After drawing our own mental maps of the Oxford Street area, we set out to see how the reality matched our own perceptions. At Placemarque, our belief is that the easier you can draw your own mental map of a place, the better you will be able to navigate it and have the confidence to explore and stay a little longer.
So how did we all do, and what did we learn? Here are just some of the themes that popped up in our guests’ reflections:
Connectivity is key
Many spaces and zones in Manchester’s city centre have been given their own identity (Spinningfields, Northern Quarter, the Gay Village to name but a few), but that doesn’t always mean it’s easy to connect the dots.
When tested on how to get from A to B, most of our group struggled to visualise how places were connected, and if you can’t picture how you’re going to get somewhere in your mind, you’re not likely to embark on the journey by foot.

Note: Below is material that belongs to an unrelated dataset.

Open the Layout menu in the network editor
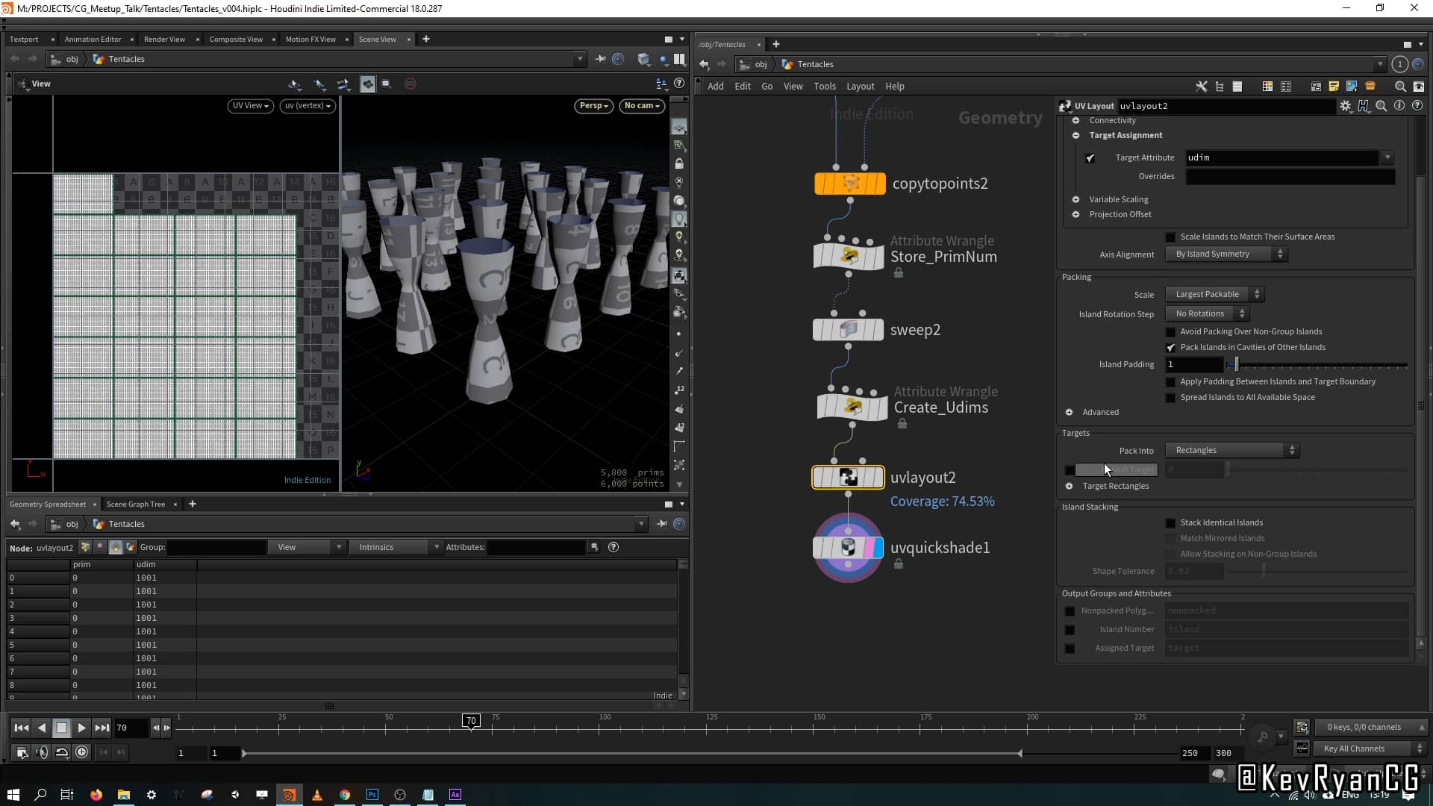 click(860, 86)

With so much new development taking place across Manchester and Salford, it’s more important than ever to help people navigate between different areas and grow in confidence. The blind spot for many of us in our mental maps was the area between Piccadilly and Oxford Road, and we’re confident that as the ID Manchester masterplan starts to come forward, there will be plenty of scope to build stronger connections through wayfinding interventions.
Perceptions versus reality
Many of us muddled through our mental maps, trying to recall landmarks and fudging the distances between them. Frankly, for a bunch of built environment professionals, we struggled more than we’d like to admit!
What’s happening here?
The truth is that even in places we think we know well, perceived barriers like a motorway, river or canal can really impact our perception of distances or sense of direction. At Mapping Manchester, many of us overestimated the distance between Oxford Road station and Circle Square. In fact, it’s a mere 200m.

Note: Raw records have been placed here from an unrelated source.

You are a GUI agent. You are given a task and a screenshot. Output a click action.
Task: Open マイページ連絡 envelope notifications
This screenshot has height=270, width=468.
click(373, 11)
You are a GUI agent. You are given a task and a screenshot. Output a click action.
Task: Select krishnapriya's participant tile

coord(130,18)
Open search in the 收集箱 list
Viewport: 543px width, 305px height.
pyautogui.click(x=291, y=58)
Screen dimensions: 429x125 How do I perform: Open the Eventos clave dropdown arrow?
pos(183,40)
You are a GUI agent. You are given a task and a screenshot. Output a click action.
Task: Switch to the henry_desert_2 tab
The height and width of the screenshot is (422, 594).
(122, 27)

When it comes to our rapidly changing city, new vibrant neighbourhoods are developing at pace and with so much change taking place many don’t have the confidence to embark on a journey to a new neighbourhood on foot. Take Salford’s Middlewood Locks for example. Some may not yet have a mental map of the area, and may perceive it to be too far to walk to, but in fact it’s just on the other side of the River Irwell. A new bridge, opening shortly, will make a world of difference to perceptions and, carefully considered wayfinding interventions would be the final tool to curtail that perceived distance.
Private-feeling public spaces
At two key points on our route we crossed spaces that, whilst technically open to the public, felt like private spaces. Hands up if you’ve ever been to the Vimto Park?
Does this matter?
It all depends on whether you want to encourage visitors or not. Psychology plays a big role in wayfinding and we can use it to our advantage depending on whether or not we want to encourage a higher footfall.
We like to think of wayfinding like choreographing the movement of people so with the use of different materials, landscaping, lighting or low walls we can gently nudge people along the desired routes without the need for signs at all. And, likewise, we can keep people away from spaces that, whilst technically public, would function better if left to those that live there.
Until next time…
A big thanks again to Women in Property and all those who joined us on the latest Mapping Manchester event, we hope to see you soon – perhaps exploring another part of our diverse and dynamic home city of Manchester.
And remember, keep those eyes of yours looking up: as novelist Marcel Proust famously said:
“The real voyage of discovery consists not in seeking new lands but seeing with new eyes”.